■ Objectif a ■
Traduisez en anglais cette phrase du récit de voyage : « Le sud du Mexique a été riche, exaltant, pénible. »

■ Extrait ■
####

Il y a des choses qui se présentent plus ou moins bien en vidéo, encore moins en photos ; des éléments invisibles qui me bousculent dans tous les sens, des préoccupations instantanées où sortir la caméra est parfois le dernier de mes soucis, des sentiments, des émotions qui se vivent sur le moment. Le sud du Mexique a été riche, exaltant, pénible.
Jalouse d’une semaine à Puebla où je me suis peu préoccupé d’elle, ma bicyclette a crié vengeance lors de sa première grande descente de retour sur la route en faisant éclater un rayon de la roue arriéré. C’est le troisième du voyage. En plus, elle m’a fait cela du côté de la cassette, histoire de se faire sentir primordiale. J’avais l’outil pour enlever la cassette et ainsi changer le rayon, mais j’avais beau mettre toute la force de mes maigres bras de cycliste, rien ne bougeait. Heureusement, un petit atelier de réparation au village suivant a permis de tout remettre en place avec les moyens du bord.

####

■ Données fournies ■
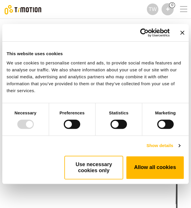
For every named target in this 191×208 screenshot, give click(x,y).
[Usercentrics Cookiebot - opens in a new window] (144, 32)
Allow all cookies (155, 167)
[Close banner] (182, 33)
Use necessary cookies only (94, 167)
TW (153, 9)
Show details (160, 145)
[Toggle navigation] (180, 1)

####

■ Objectif b ■
Modifiez toutes les lignes ci-dessus en remplaçant « cookies » par « témoins » sans rien changer d'autre, et n'incluez pas les images dans votre réponse.

■ Solution complète a ■
Southern Mexico was rich, exhilarating, grueling.

■ Solution complète b ■
For every named target in this 191×208 screenshot, give click(x,y).
[Usercentrics Cookiebot - opens in a new window] (144, 32)
Allow all témoins (155, 167)
[Close banner] (182, 33)
Use necessary témoins only (94, 167)
TW (153, 9)
Show details (160, 145)
[Toggle navigation] (180, 1)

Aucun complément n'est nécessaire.